Data section >>

Content starts

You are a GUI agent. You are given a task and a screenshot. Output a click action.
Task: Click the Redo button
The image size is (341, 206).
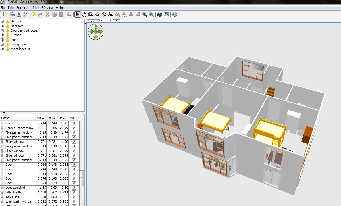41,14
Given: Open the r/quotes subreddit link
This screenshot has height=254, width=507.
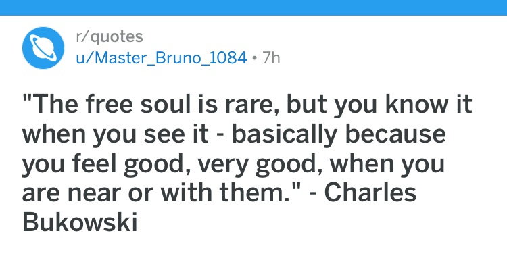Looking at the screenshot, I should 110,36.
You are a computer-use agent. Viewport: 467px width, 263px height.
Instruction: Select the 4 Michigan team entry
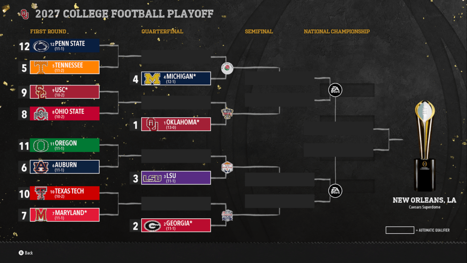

Content ends
Content starts

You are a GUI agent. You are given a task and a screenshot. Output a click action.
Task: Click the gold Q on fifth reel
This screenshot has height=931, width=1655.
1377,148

Content ends

What is expected >> Exact copy, pictures excluded: from the line with "Given: Open the r/quotes subreddit link" up to and including the line with "Instruction: Select the 4 Michigan team entry" in the data above.

Problem solution >>
Given: Open the r/quotes subreddit link
This screenshot has height=254, width=507.
Looking at the screenshot, I should 110,36.
You are a computer-use agent. Viewport: 467px width, 263px height.
Instruction: Select the 4 Michigan team entry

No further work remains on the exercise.